** Listing **
———

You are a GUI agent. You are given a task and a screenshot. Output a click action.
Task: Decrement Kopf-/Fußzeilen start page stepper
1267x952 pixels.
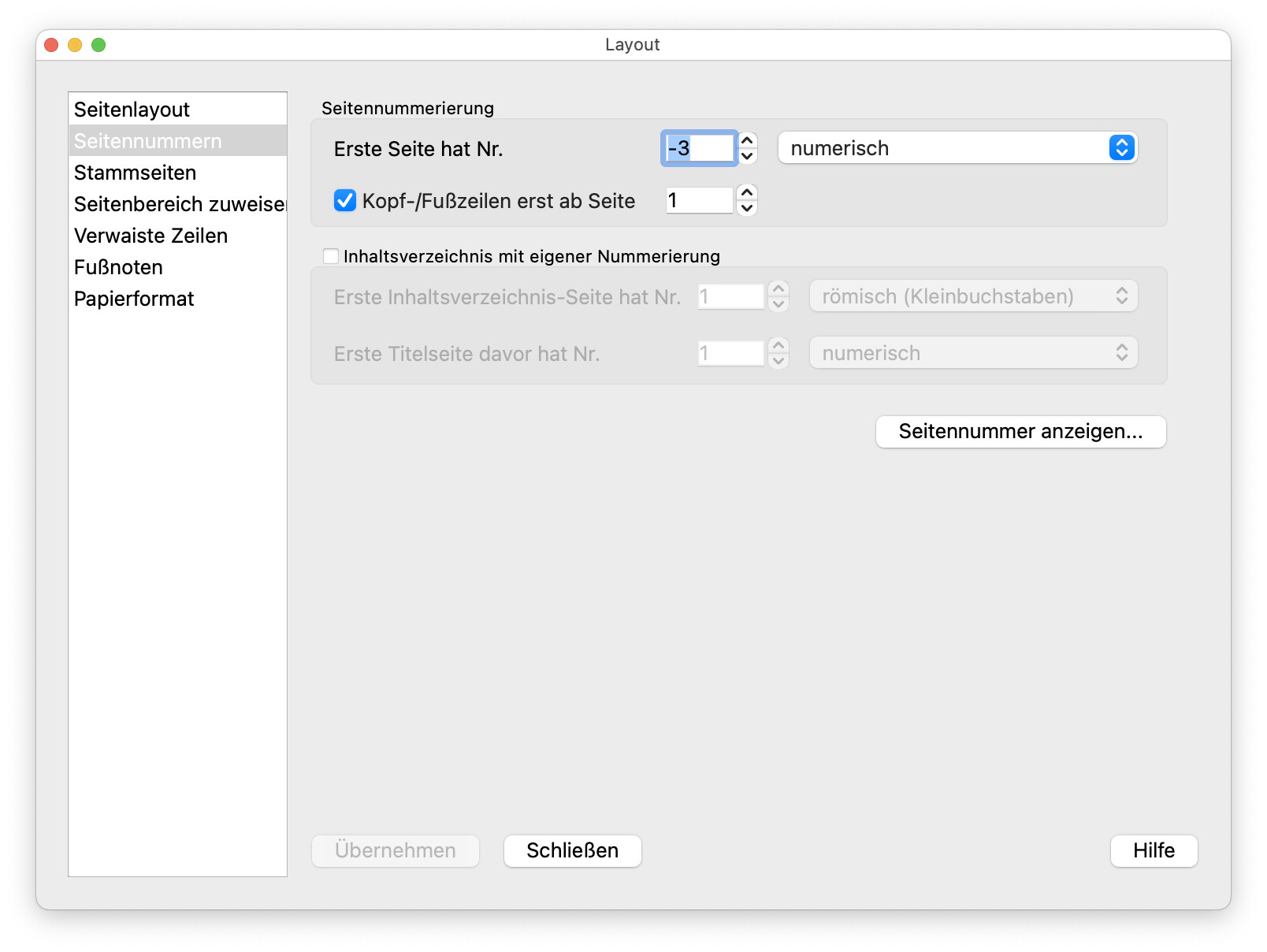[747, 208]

———

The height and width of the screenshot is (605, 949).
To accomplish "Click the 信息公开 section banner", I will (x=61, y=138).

———

** Given exercise **
Count the lines in the rows above that contain the word "screenshot", matching case exactly, and reply with the number alone.

** Exercise response **
2